_What you will do_
Could you repeat word for word only the lines from the one containing "Given: Enable Development Mode" to the last line of the data below?

[Stored data entries]
= Beginning of Section =

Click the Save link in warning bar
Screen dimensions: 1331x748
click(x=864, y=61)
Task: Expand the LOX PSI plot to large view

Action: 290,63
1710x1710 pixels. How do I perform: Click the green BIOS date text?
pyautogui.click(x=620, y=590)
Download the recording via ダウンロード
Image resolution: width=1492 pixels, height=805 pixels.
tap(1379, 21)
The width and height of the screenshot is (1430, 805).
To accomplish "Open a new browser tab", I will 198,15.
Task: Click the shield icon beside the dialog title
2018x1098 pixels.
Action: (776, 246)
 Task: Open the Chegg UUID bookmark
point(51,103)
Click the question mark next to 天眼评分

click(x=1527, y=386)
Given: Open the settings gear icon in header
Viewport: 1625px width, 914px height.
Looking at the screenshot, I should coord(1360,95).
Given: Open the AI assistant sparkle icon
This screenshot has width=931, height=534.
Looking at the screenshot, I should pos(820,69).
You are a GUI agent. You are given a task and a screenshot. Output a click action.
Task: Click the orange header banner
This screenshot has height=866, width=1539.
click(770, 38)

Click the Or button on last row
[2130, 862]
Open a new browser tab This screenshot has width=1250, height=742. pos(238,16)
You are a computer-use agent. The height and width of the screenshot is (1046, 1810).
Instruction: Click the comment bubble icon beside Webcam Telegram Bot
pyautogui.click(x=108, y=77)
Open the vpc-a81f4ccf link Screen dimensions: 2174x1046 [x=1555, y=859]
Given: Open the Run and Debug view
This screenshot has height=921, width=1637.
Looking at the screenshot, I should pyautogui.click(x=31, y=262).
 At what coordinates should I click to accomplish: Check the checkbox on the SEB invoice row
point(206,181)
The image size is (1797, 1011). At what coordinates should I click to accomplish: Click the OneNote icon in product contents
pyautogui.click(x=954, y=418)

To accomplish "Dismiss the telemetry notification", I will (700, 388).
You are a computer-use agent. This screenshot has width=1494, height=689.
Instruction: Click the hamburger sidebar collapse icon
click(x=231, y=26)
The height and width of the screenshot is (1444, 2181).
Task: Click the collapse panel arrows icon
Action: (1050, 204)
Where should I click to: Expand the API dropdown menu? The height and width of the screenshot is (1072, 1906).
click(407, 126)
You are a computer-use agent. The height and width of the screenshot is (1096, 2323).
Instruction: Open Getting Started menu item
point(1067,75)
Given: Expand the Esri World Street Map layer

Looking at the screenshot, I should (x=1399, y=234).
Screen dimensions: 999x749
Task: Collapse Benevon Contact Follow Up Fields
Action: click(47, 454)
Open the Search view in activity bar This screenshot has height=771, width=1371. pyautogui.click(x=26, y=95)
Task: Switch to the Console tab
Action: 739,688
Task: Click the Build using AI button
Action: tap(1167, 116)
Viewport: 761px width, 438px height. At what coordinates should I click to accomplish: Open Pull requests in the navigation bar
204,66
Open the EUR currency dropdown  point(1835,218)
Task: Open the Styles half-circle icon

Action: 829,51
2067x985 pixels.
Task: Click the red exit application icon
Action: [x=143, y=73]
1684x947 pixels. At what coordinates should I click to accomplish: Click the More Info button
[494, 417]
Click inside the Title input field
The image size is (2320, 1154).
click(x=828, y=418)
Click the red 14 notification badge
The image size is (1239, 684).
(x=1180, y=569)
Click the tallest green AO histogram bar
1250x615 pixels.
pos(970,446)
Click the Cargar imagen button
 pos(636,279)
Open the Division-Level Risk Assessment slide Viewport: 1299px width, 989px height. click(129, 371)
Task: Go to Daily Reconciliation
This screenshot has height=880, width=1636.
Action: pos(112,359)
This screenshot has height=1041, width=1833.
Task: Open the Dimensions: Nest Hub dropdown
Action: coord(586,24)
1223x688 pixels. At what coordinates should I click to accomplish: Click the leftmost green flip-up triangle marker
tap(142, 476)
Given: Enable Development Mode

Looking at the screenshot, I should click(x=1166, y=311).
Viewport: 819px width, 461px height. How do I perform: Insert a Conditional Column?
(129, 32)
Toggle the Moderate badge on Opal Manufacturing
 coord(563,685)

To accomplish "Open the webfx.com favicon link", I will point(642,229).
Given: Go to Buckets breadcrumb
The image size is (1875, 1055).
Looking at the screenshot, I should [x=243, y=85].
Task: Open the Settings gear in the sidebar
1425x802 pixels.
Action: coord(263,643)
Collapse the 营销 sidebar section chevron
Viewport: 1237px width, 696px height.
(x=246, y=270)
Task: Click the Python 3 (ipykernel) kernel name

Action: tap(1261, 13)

= End of Section =

_Exercise response_
Given: Enable Development Mode

Looking at the screenshot, I should click(x=1166, y=311).
Viewport: 819px width, 461px height. How do I perform: Insert a Conditional Column?
(129, 32)
Toggle the Moderate badge on Opal Manufacturing
 coord(563,685)

To accomplish "Open the webfx.com favicon link", I will point(642,229).
Given: Go to Buckets breadcrumb
The image size is (1875, 1055).
Looking at the screenshot, I should [x=243, y=85].
Task: Open the Settings gear in the sidebar
1425x802 pixels.
Action: coord(263,643)
Collapse the 营销 sidebar section chevron
Viewport: 1237px width, 696px height.
(x=246, y=270)
Task: Click the Python 3 (ipykernel) kernel name

Action: tap(1261, 13)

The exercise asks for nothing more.